What can I do to prevent slugify
filter from stripping out non-ASCII alphanumeric characters? (I\'m using Django 1.0.2)
cnprog.com has Chinese character
I am interested in allowing only ASCII characters in the slug this is why I tried to benchmark some of the available tools for the same string:
Unicode Slugify:
In [5]: %timeit slugify('Παίζω τρέχω %^&*@# και γ%^(λώ la fd/o', only_ascii=True)
37.8 µs ± 86.7 ns per loop (mean ± std. dev. of 7 runs, 10000 loops each)
'paizo-trekho-kai-glo-la-fdo'
Django Uuslug:
In [3]: %timeit slugify('Παίζω τρέχω %^&*@# και γ%^(λώ la fd/o')
35.3 µs ± 303 ns per loop (mean ± std. dev. of 7 runs, 10000 loops each)
'paizo-trekho-kai-g-lo-la-fd-o'
Awesome Slugify:
In [3]: %timeit slugify('Παίζω τρέχω %^&*@# και γ%^(λώ la fd/o')
47.1 µs ± 1.94 µs per loop (mean ± std. dev. of 7 runs, 10000 loops each)
'Paizo-trekho-kai-g-lo-la-fd-o'
Python Slugify:
In [3]: %timeit slugify('Παίζω τρέχω %^&*@# και γ%^(λώ la fd/o')

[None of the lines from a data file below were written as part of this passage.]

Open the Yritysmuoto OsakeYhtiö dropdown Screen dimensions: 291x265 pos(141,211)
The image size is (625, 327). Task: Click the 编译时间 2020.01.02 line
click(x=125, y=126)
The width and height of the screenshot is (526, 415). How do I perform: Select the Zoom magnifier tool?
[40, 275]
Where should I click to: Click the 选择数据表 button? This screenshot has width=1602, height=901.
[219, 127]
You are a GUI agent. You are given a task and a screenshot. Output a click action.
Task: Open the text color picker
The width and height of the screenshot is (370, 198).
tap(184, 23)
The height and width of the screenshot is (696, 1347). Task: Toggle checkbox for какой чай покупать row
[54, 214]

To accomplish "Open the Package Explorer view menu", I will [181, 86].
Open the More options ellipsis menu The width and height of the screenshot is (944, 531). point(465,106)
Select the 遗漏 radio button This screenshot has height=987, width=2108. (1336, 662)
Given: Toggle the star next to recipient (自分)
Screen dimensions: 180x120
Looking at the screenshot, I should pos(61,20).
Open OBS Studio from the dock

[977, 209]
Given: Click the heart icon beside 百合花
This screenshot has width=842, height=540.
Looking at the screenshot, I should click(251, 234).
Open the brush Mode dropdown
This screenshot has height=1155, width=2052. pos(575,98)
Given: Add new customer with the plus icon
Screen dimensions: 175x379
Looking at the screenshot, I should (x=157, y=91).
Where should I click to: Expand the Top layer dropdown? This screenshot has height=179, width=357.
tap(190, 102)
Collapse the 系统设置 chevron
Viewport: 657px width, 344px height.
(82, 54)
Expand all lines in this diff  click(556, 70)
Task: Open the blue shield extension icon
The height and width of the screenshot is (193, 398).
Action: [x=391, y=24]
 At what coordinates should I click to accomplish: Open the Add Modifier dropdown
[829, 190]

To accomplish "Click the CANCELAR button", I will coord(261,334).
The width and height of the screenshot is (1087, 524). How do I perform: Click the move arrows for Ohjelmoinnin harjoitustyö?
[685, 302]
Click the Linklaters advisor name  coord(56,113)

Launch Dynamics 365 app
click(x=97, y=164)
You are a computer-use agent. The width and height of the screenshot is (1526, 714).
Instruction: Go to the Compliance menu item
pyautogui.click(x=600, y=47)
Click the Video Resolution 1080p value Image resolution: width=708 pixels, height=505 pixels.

24.6 µs ± 122 ns per loop (mean ± std. dev. of 7 runs, 10000 loops each)
'paizo-trekho-kai-g-lo-la-fd-o'
django.utils.text.slugify
with Unidecode:
In [15]: %timeit slugify(unidecode('Παίζω τρέχω %^&*@# και γ%^(λώ la fd/o'))
36.5 µs ± 89.7 ns per loop (mean ± std. dev. of 7 runs, 10000 loops each)
'paizo-trekho-kai-glo-la-fdo'
There is a python package called unidecode that I've adopted for the askbot Q&A forum, it works well for the latin-based alphabets and even looks reasonable for greek:
>>> import unidecode
>>> from unidecode import unidecode
>>> unidecode(u'διακριτικός')
'diakritikos'
It does something weird with asian languages:
>>> unidecode(u'影師嗎')
'Ying Shi Ma '
>>>
Does this make sense?
In askbot we compute slugs like so:
from unidecode import unidecode
from django.template import defaultfilters
slug = defaultfilters.slugify(unidecode(input_text))